One way to refute a supposedly scientific claim is to demonstrate that there is another explanation that accounts for all the data without any problems. It is not difficult to validate experimentally the points I've made on this site; all a researcher needs to do is to feed one group of animals the diet and supplements I suggest while feeding another group a diet that is consistent with the "typical American" diet, and then expose the animals to various "infectious diseases." If the latter group becomes ill but the former does not (or if the incidence of "disease" is much lower and/or the manifestation of it greatly attentuated) it would be clear that at least most "infectious diseases" are epiphenomenal - resulting from a combination of factors that one could avoid or manipulate to best effect.

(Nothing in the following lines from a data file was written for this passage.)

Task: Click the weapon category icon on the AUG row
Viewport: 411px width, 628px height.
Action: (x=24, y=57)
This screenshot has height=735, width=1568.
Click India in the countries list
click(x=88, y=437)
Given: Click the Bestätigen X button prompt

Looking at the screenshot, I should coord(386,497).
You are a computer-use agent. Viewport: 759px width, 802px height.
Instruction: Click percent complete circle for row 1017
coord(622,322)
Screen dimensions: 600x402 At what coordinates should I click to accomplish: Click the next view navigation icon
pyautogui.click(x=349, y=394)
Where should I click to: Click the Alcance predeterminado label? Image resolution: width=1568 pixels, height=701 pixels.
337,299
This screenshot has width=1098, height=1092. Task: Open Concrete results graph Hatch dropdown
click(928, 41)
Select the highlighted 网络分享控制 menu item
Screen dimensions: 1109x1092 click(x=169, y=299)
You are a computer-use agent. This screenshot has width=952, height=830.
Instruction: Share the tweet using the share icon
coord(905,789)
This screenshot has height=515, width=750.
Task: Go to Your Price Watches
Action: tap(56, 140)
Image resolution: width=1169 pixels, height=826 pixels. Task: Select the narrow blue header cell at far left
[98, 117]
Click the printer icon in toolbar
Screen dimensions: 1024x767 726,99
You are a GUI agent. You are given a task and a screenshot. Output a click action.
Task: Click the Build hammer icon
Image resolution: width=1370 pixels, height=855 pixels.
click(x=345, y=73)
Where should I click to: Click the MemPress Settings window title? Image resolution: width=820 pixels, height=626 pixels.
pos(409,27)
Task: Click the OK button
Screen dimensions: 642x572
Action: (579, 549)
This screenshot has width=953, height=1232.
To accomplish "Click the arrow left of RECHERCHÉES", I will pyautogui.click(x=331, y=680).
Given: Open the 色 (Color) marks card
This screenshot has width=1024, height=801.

Of course, this would then mean a loss of jobs for many very powerful people n the biomedical establishment, a huge loss of profits for companies that make certain "medicines," etc., so even if such exeperiments are performed, do not expect the mainstream media to explain to you what the implications are. As I said in another essay here, experiments like this are being done, but the researchers are not controlling for the variables that appear to play a major (if not the major) role, due to excessive "professional" specialization (since I have cited other studies which point to the roles these variables play in "disease" in several essays here).